El 24 de noviembre de 1988, el periodista Hugo Bustíos Saavedra, corresponsal de la revista Caretas en Ayacucho, fue asesinado mientras investigaba el asesinato de dos campesinos en la comunidad de Erapata, en Huanta (Ayacucho), crimen atribuido al grupo subversivo Sendero Luminoso, en el contexto del conflicto armado interno en el Perú.
Bustíos viajaba en motocicleta junto a su colega Eduardo Rojas Arce cuando ambos fueron interceptados por una patrulla del Ejército peruano. Rojas logró huir pese a resultar herido, mientras que Bustíos fue alcanzado por disparos. Según la investigación judicial, cuando aún se encontraba con vida, los militares colocaron una granada sobre su cuerpo, provocándole la muerte.
Tras su asesinato, su esposa, Margarita Patiño, y sus hijos asumieron un papel central en la defensa de su memoria y en la búsqueda de justicia. Durante más de tres décadas impulsaron acciones legales, acompañaron el proceso judicial y mantuvieron vigente el recuerdo de Hugo Bustíos frente a los intentos de impunidad y olvido. Su perseverancia fue determinante para que el caso continuara siendo investigado y para que los responsables fueran finalmente llevados ante la justicia.

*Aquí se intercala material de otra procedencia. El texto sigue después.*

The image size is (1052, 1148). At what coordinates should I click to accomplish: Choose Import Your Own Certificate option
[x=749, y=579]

Paralelamente a esta lucha, la familia ha conservado diversos objetos personales de Bustíos que hoy constituyen importantes testimonios materiales de su vida y trayectoria profesional. Entre ellos se encuentran la camisa que llevaba puesta el día de su asesinato, su cámara fotográfica y su máquina de escribir. Estas pertenencias no solo evocan su historia personal, sino también su labor como periodista de Caretas, ejercida en una de las etapas más violentas de la historia reciente del Perú.
Por este crimen, el Poder Judicial condenó en 2007 al exmilitar Víctor La Vera Hernández como coautor del asesinato. Asimismo, en abril de 2023, el exministro del Interior y excongresista Daniel Urresti Elera fue condenado a 12 años de prisión como coautor del homicidio, al determinarse que en 1988 se desempeñaba como oficial de inteligencia de la base militar de Castropampa, en Huanta.

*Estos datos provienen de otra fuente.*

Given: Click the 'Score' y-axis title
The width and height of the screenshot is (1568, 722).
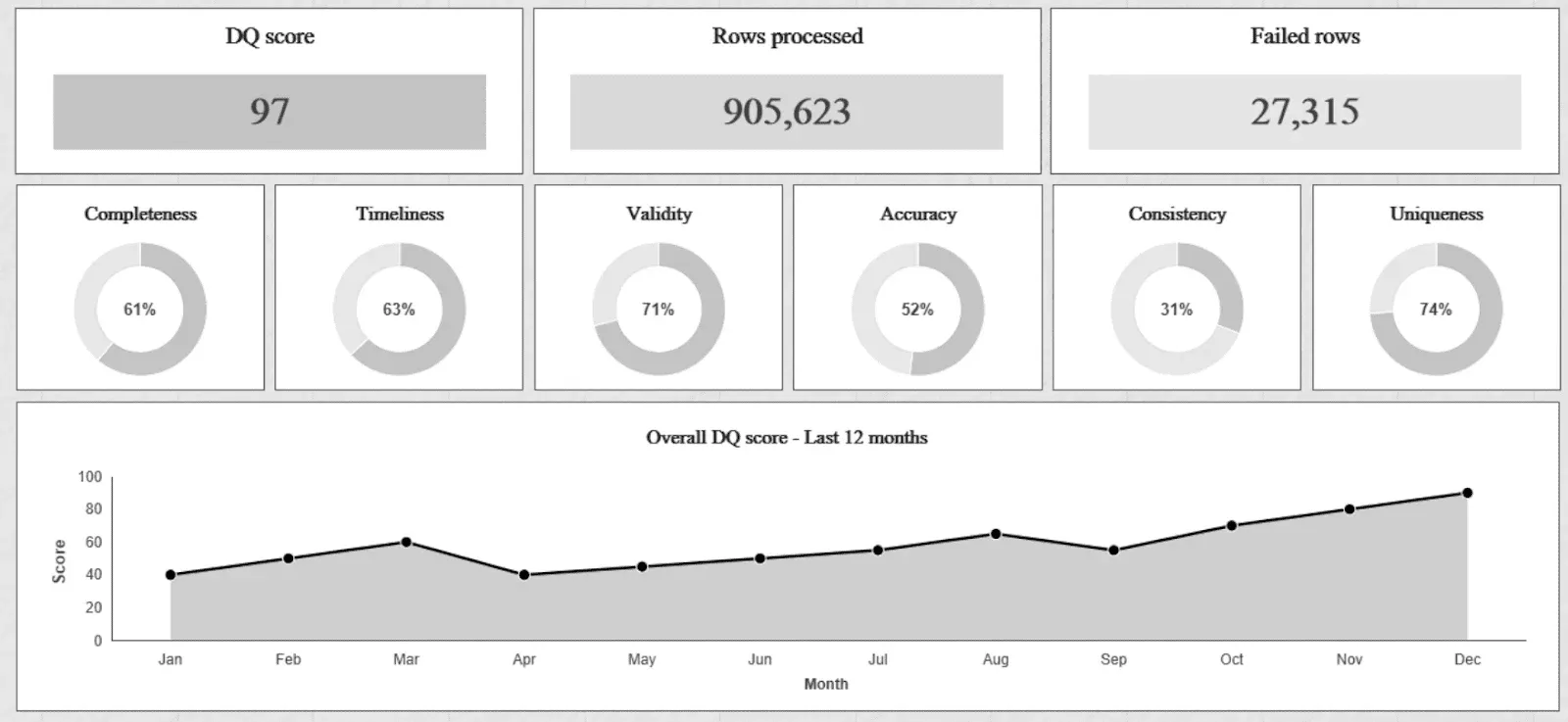Looking at the screenshot, I should [59, 561].
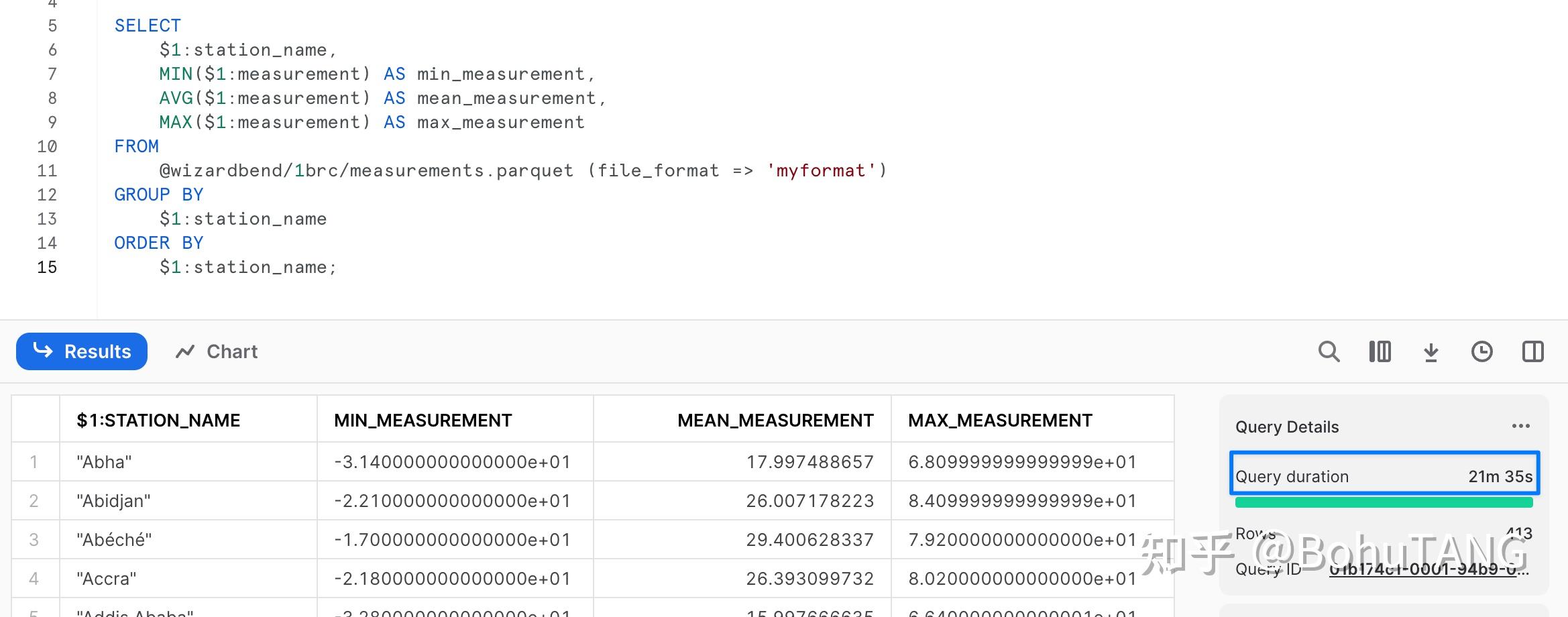Select the "Abidjan" station name cell

tap(113, 501)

Sin embargo, en 2024, el Congreso peruano aprobó la Ley N.º 32107, que establece la prescripción para crímenes de lesa humanidad y de guerra cometidos antes del 1 de julio de 2002. Organizaciones de derechos humanos han advertido que esta norma podría favorecer la impunidad en numerosos casos, entre ellos el caso Bustíos, cuya condena contra Urresti fue anulada posteriormente por el Tribunal Constitucional.
Según la Comisión de la Verdad y Reconciliación, el conflicto armado interno en el Perú (1980-2000) dejó cerca de 69 mil víctimas fatales y desaparecidas. Diversas organizaciones han señalado que la nueva legislación podría afectar más de un centenar de casos con sentencia firme y cientos de procesos aún en trámite por violaciones a los derechos humanos.